Ok Greg read the post says its passenger cars.


----------



## Greg Elmassian (Jan 3, 2008)

I know, just was trying to clarify for people who do not know there is more than one type of Aristo smoke unit. 

Regards, Greg


----------



## Totalwrecker (Feb 26, 2009)

Greg, 
Do you know the voltage that the Prime mover smoker oprates on? I got one from a battery conversion and am thinking it would be ok for the caboose chef and his blackened pork chops.... 

Thanks, 
John


----------



## Greg Elmassian (Jan 3, 2008)

The prime mover one will run at any voltage you throw at it. I have run them on 24 volts DCC. It is microprocessor controlled and has an internal voltage regulator, and full wave bridge on the input, so you can run them from AC even. 

They make a lot more smoke, and will shut off when they run out of fluid. 

Regards, Greg


----------



## Totalwrecker (Feb 26, 2009)

Thanks Greg, 
The crew will be happy to know they can 'smoke it up'! 

John


----------



## Greg Elmassian (Jan 3, 2008)

By the way, no matter what Aristo tells you, use 3.5 cc of fluid per filling... 4cc fills the reservoir, but some can spill if you rock it side to side.
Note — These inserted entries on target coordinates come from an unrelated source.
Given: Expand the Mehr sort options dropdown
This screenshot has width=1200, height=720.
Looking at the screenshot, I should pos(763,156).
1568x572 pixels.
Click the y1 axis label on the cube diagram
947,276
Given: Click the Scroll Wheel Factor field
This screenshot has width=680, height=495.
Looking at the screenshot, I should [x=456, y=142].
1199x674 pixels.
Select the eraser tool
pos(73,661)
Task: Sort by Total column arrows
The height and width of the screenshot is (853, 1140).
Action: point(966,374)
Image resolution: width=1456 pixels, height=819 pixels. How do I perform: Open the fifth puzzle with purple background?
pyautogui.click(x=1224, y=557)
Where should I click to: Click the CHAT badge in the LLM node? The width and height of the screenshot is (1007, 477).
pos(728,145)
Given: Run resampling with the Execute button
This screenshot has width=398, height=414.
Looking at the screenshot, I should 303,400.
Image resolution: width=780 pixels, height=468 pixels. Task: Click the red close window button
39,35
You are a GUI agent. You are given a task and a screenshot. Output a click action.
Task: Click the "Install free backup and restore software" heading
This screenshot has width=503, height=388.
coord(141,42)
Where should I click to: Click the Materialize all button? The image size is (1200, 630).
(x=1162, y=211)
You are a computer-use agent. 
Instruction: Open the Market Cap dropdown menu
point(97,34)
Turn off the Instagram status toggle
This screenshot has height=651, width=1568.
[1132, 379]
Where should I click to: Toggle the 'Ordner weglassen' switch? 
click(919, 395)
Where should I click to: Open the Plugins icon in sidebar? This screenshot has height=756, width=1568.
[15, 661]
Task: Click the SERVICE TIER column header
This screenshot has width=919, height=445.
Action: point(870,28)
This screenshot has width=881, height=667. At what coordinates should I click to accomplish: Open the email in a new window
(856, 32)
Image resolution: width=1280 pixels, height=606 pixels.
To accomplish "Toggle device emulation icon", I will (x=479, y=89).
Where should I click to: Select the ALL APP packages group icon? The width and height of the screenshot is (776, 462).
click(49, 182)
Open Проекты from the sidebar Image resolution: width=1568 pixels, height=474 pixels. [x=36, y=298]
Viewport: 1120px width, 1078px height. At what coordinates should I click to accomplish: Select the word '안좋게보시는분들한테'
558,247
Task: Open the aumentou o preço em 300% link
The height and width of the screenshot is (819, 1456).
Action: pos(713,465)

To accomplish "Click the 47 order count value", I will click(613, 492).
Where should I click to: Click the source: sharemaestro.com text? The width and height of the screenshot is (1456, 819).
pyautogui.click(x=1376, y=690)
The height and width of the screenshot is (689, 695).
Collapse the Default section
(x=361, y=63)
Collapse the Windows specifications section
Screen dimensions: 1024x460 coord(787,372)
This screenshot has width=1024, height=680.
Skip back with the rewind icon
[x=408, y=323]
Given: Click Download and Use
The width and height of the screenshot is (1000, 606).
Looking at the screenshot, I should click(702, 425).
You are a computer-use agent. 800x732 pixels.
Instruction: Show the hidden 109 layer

A properly functioning unit will give you at least 20 minutes of smoke, and usually 40... We have tested about 20 of the buggers... 

Regards, Greg


----------



## Daniel Peck (Mar 31, 2009)

I use MTH 0 gauge proto 1 units with a little modification they will fit in aristo little black box. 3 of these units will smoke you out of the house! I would have to look up the part number for you..


----------



## Dan Pierce (Jan 2, 2008)

The LGB /Suethe generators will last a long time without fluid in them. 
Just be sure to get the proper voltage as there are many different seuthe voltages available. 


Here is a place that has a 22 volt unit. 

http://www.modelrailcraft.com/SearchResults.asp 

And an LGB type 16 volt unit: 

http://www.eurobahntrains.com/pictures.asp?iProductID=11961


----------